Its contract with Google delivered Appen $US82.8m ($125m) in revenue during the past 12 months.
Appen told investors the loss of the contract was “unexpected and disappointing, particularly considering the progress made against Appen’s transformation and performance in November and December 2023”.
The company told investors it would now “adjust its strategic priorities”, and provide a further update when it releases its financial results late next month.
“Appen continues to focus on cost management, business turnaround and delivery of high-quality AI data for its customers,” it said.
Google ditched Appen for a new supplier who could provide a more “efficient” partnership. The move is understood to be the result of a year-long review process of all of the company’s major vendors and suppliers who had worked on its search product and Bard AI product. That audit includes dozens of major suppliers across the world who provided rating work for its products, including YouTube and Google Assistant.
“Our decision to end the contract was made as part of our ongoing effort to evaluate and adjust many of our supplier partnerships across Alphabet to ensure our vendor operations are as efficient as possible,” a Google spokesman said.

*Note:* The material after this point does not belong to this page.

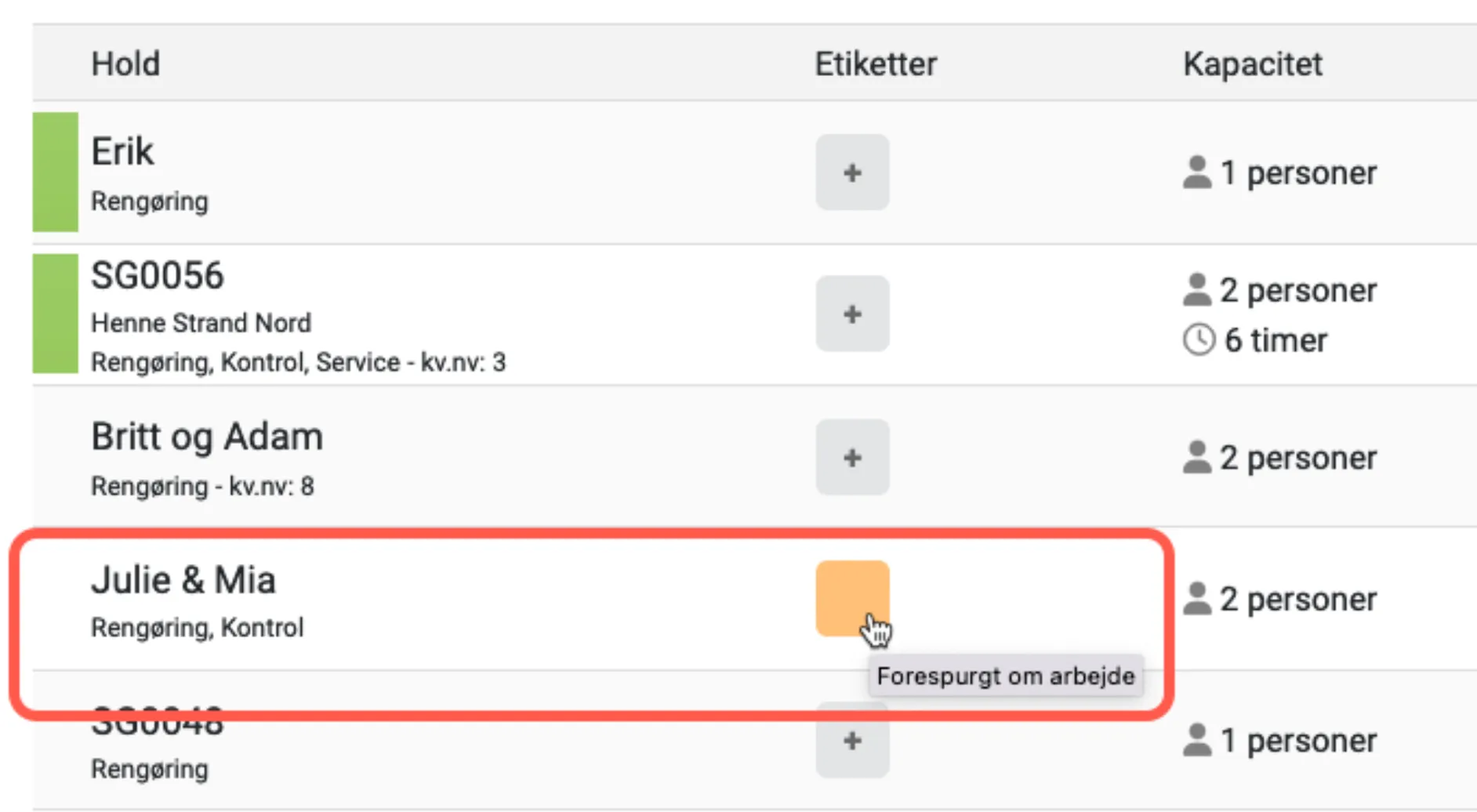The height and width of the screenshot is (812, 1477).
Task: Add a label to Erik's team
Action: pos(852,172)
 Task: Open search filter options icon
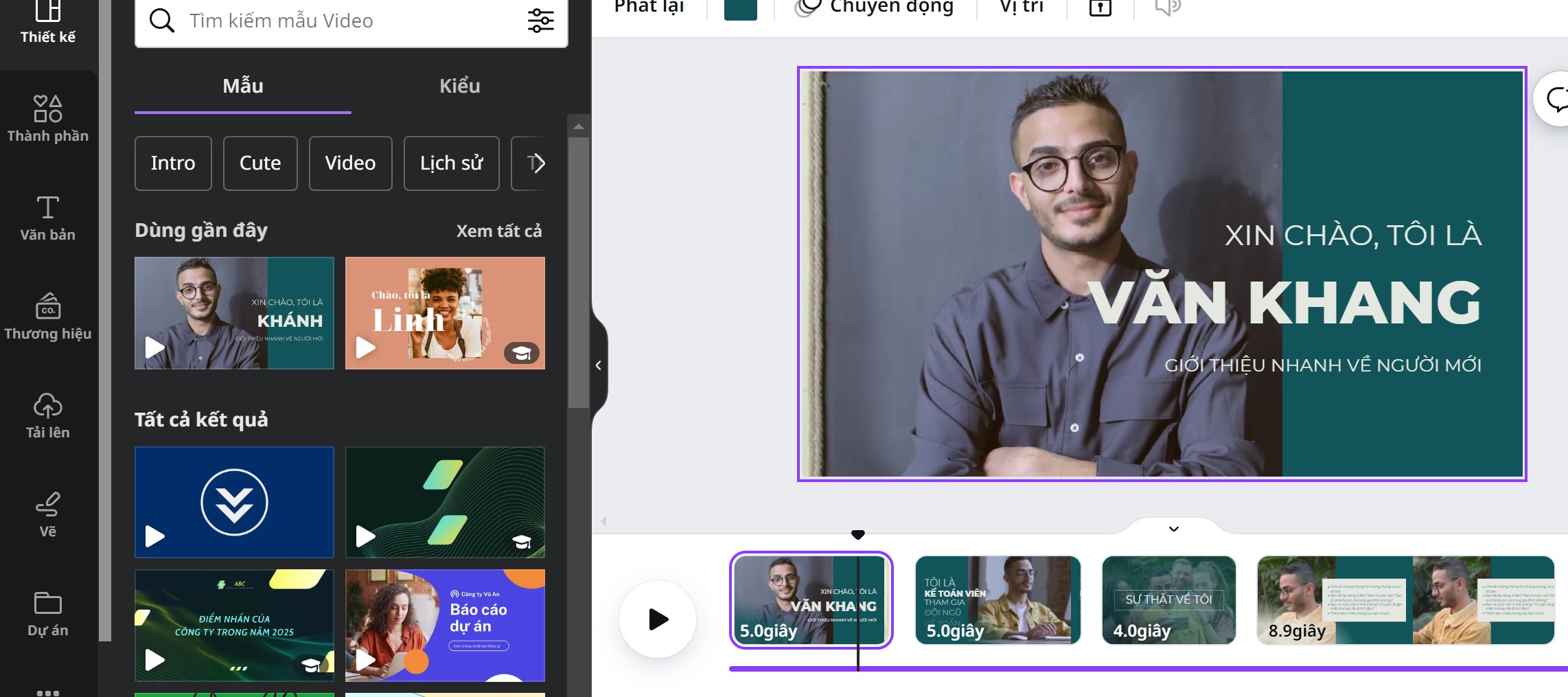pos(540,21)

The upset is just one of many to land at Appen over the past couple of years. Once one of the ASX’s strongest performers, the company has struggled amid crackdowns on consumer data and privacy, including changes on Apple iPhones that restrict how much data third-parties can collect.
Appen once rode the growing wave of AI, making a name for itself for on-selling data to companies building chatbots and AI-powered products with human-like capabilities.
It did so by paying people to complete up to 40,000 tasks per month, which included getting them to verify its machine learning models.
At one stage it faced the issue of finding enough people to do the work, then chief executive Mr Brayn told The Australian in 2018. “If there is any challenge for us, it’s finding the right amount of humans to do the work.”